Female entrepreneurs continue to challenge the outdated notions of what it means to be a woman in business

Marie Drago, Founder Gallinee


‘It’s funny, I never really tend to think about the fact I am a female entrepreneur. In my head I am just an entrepreneur. It might be due to the fact I work in an industry where you find a lot of inspiring women mentors and entrepreneurs, but being a woman hasn’t really presented any problems for me so far. My advice to young female entrepreneurs is to talk about your idea a lot to those around you, it will help refine it. Never be afraid to ask for help; I am constantly surprised how nice and helpful people are when you are passionate about your project. It is quite interesting to see how we tend to naturally network and help each other, even if we would call each other competitors. I hope this new attitude to business will continue to spread.’

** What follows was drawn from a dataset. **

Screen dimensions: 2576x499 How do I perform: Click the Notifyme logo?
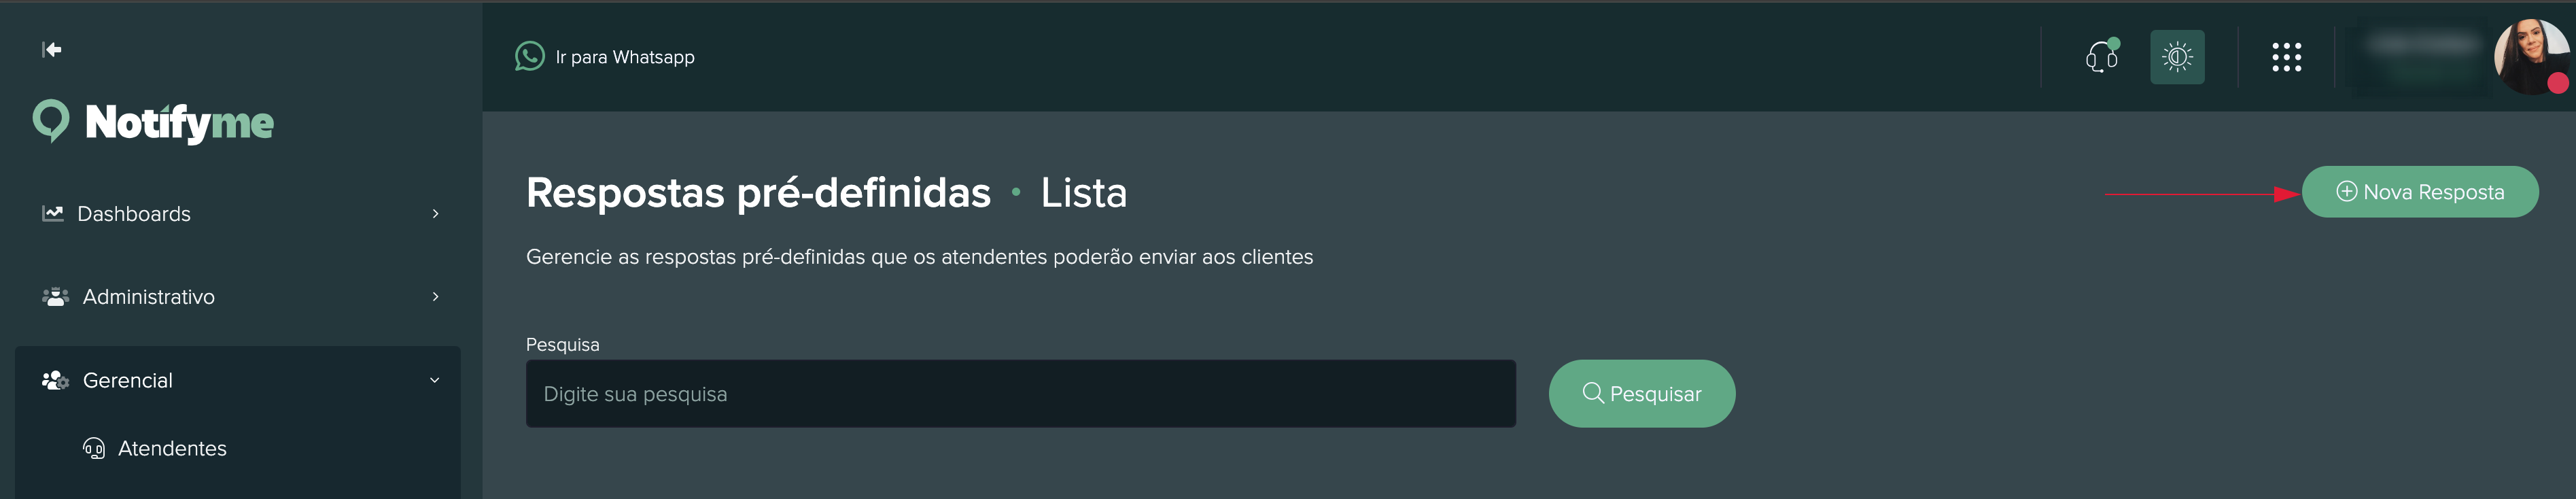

Genny Jones, Founder Confident Queen


‘The main challenge as a female entrepreneur is trying to balance child care as a single parent with my business. So my advice to young female entrepreneurs is if you do plan to start a family, make sure you have things in place to help with child care. I hope our future young career women will learn how to develop the confidence to achieve success in their given field. I do this now through volunteering via inspiring the futures programme where I go to schools on a voluntary basis to inspire and encourage young people in finding their career paths.’

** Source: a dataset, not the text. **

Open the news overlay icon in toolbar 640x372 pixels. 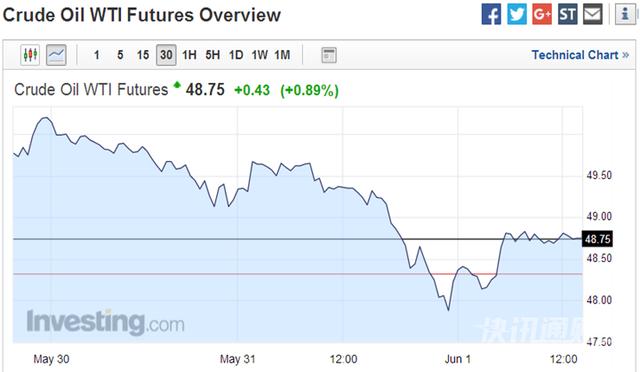point(329,55)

Susannah, Director The Shoe Consultant


‘When I worked for other companies, as a woman I was expected to make a concerted effort to get the balance right between not being heard, and coming across as too blunt. I find that I am able to be myself now I’m running my own business, and clients respond well to my honesty. For me, I struggled to aspire to be at the top. The few women I saw in executive roles sacrificed so much of their time with their families to do their jobs. Although working for yourself involves a lot of sacrifice, it helps to have some control, and to be able to schedule work life around time with your family. That often means working evenings and weekends, but it’s hard to resent that when it’s your own business. I believe gender equality in the boardroom will only happen when employers truly embrace equality, and women see that the executive roles offer them what they want in work and life. I think it’s important for employers who already have gender equality in their board rooms to share how this helps their business to be successful.’


Lucy Maisey & Sally Anne Butters, Directors Rev PR


‘There’s no doubt that there are some big male personalities out there who don’t recognise the value of women in senior roles. Many women have so many tasks to get through in a day, not just at work but at home too, and they just put their head down and plough on through. Women should speak up about their achievements; it’s unlikely that someone will do it for you. Get over the fear of self-promotion and you will find you’re on the list more often for a promotion. We will see true gender equality in the boardroom when fathers are taking on a share of paternity leave so career breaks are not so long for women that they lose their place on the corporate ladder. Also chipping away at the old-school perceptions of boardroom politics – what shareholders really want is the right people to deliver profit and success.’